“Shall we go any further?” asked Hinpoha doubtfully. 55 “These woods don’t look very easy to walk through.”
“Oh, yes, let’s go on,” begged Sahwah.
“We might get lost and not find our way back,” said Hinpoha.
“We’ll remember this big cedar tree,” said Uncle Teddy. “It’s the only one around here and it’s right near the river.”
Fixing the location of the big cedar tree in their minds they struck into the woods in the direction they thought the moose had taken.
“It’s queer we don’t hear him,” said Sahwah. “You’d think an animal as large as that would make a great noise running through the woods. Just listen to the racket Slim is making over there.”
“That’s where the moose has a secret no man can find out,” said Uncle Teddy. “Big and awkward as he is, he moves through the forest as silently as a phantom. How he does it no one knows. A horse or a cow, though smaller, would make ten times as much noise.”
“Do you suppose we’ll find our way back to the cedar tree?” asked Gladys, beginning to look rather solemn as the trees and bushes closed around them in seemingly endless array.

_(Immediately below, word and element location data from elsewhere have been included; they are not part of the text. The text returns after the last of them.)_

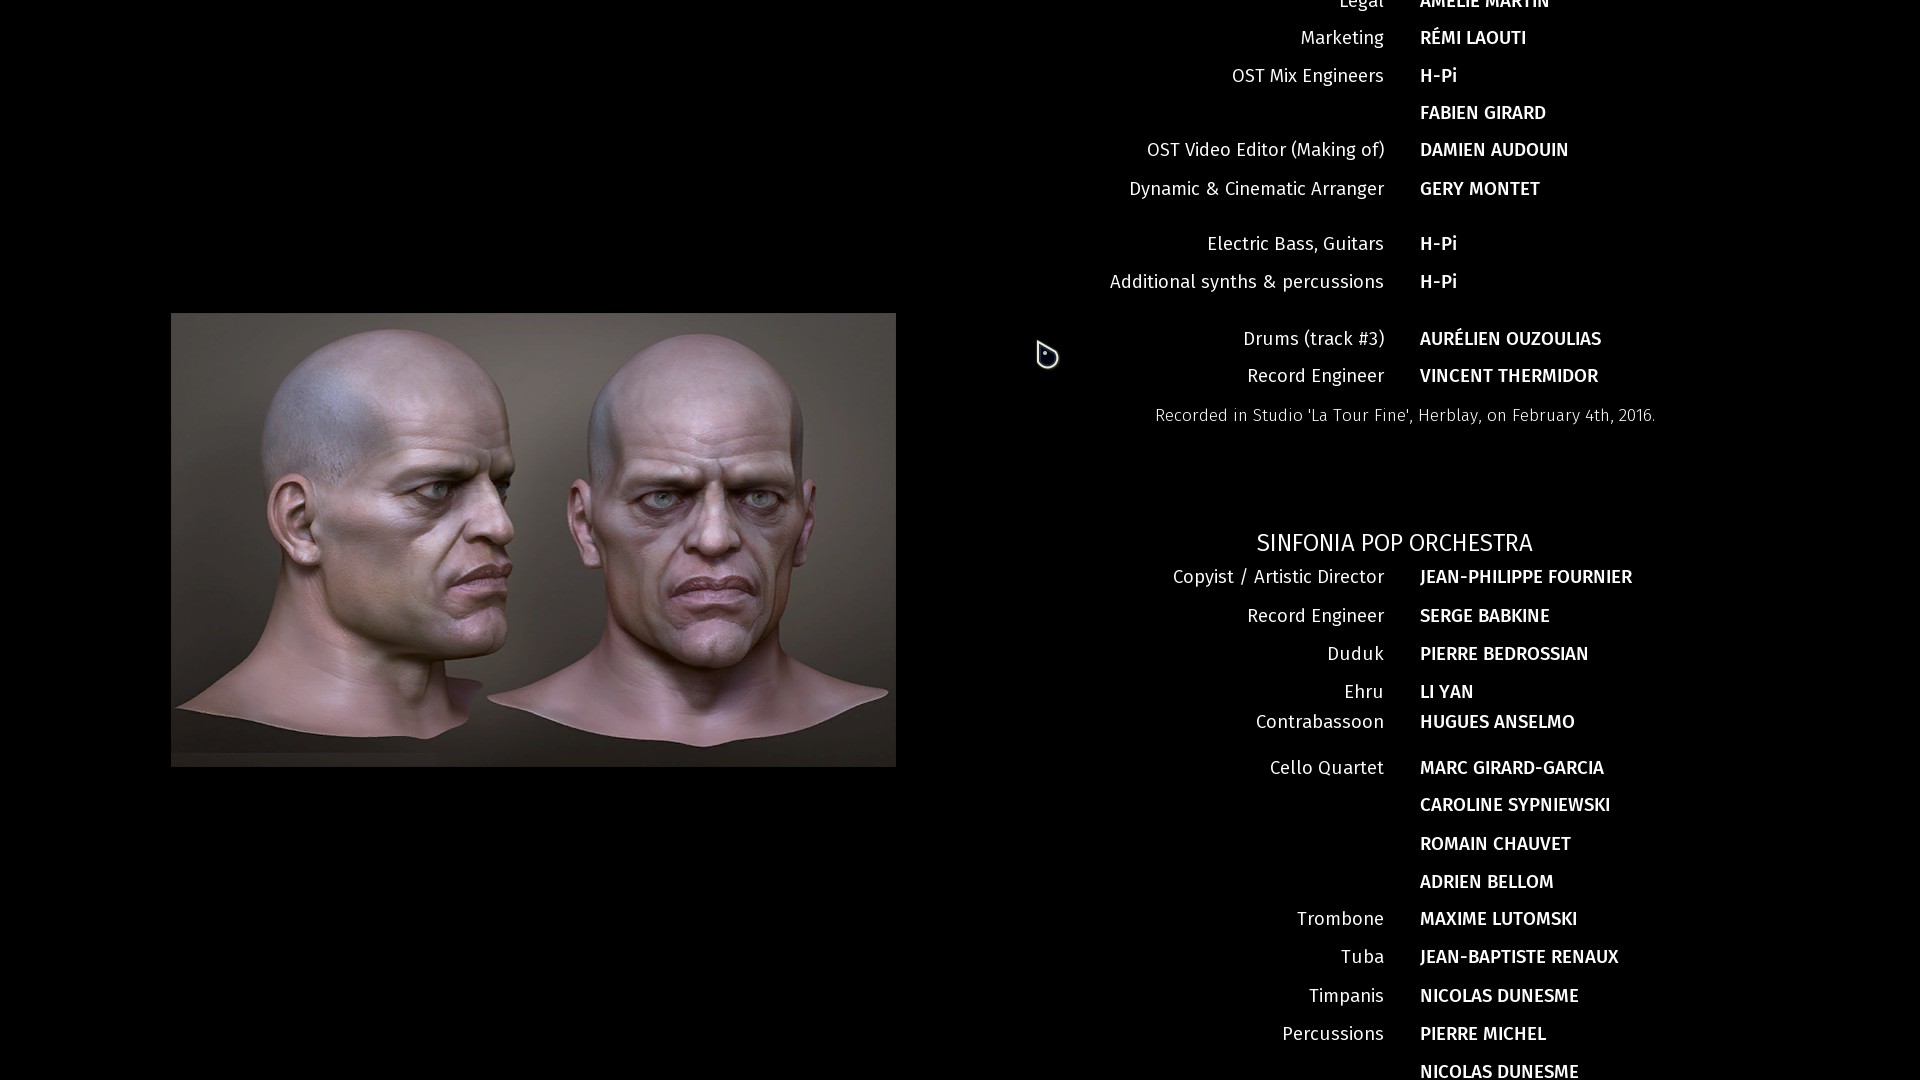Click the name RÉMI LAOUTI
The image size is (1920, 1080).
(x=1472, y=38)
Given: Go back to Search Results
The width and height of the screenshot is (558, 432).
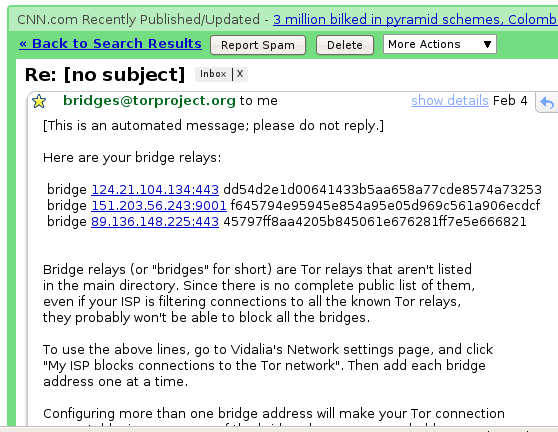Looking at the screenshot, I should 110,43.
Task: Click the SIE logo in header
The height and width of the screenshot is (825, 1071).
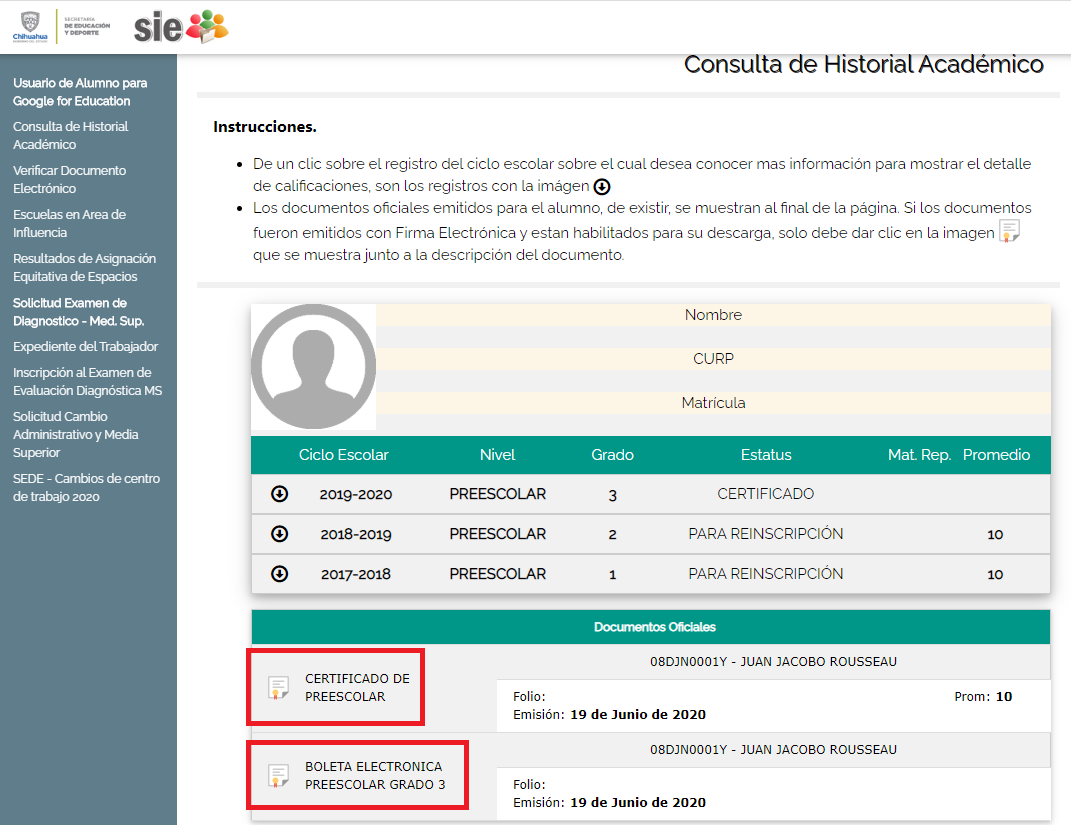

Uncle Teddy smiled and showed her a small compass he was holding in his hand. “We have been going straight west so far,” he said. “If we turn for any reason we’ll make note of the tree where we 56 turn. It is as easy to find your way through the woods as it is through the city if you will only keep your eyes open for sign posts.”
As he was speaking they came upon another cedar tree, as big and as old as the first; the only one they had passed since that one. “Now there is a landmark worth noting,” said Uncle Teddy, pointing to the tree. “Giant cedar, towering above other trees, only one in sight. Fifteen minutes’ walk due west from the other cedar beside the river. And you see we will have to turn right here because there seems to be a path at right angles to the direction we have been traveling, while it is swampy straight ahead.”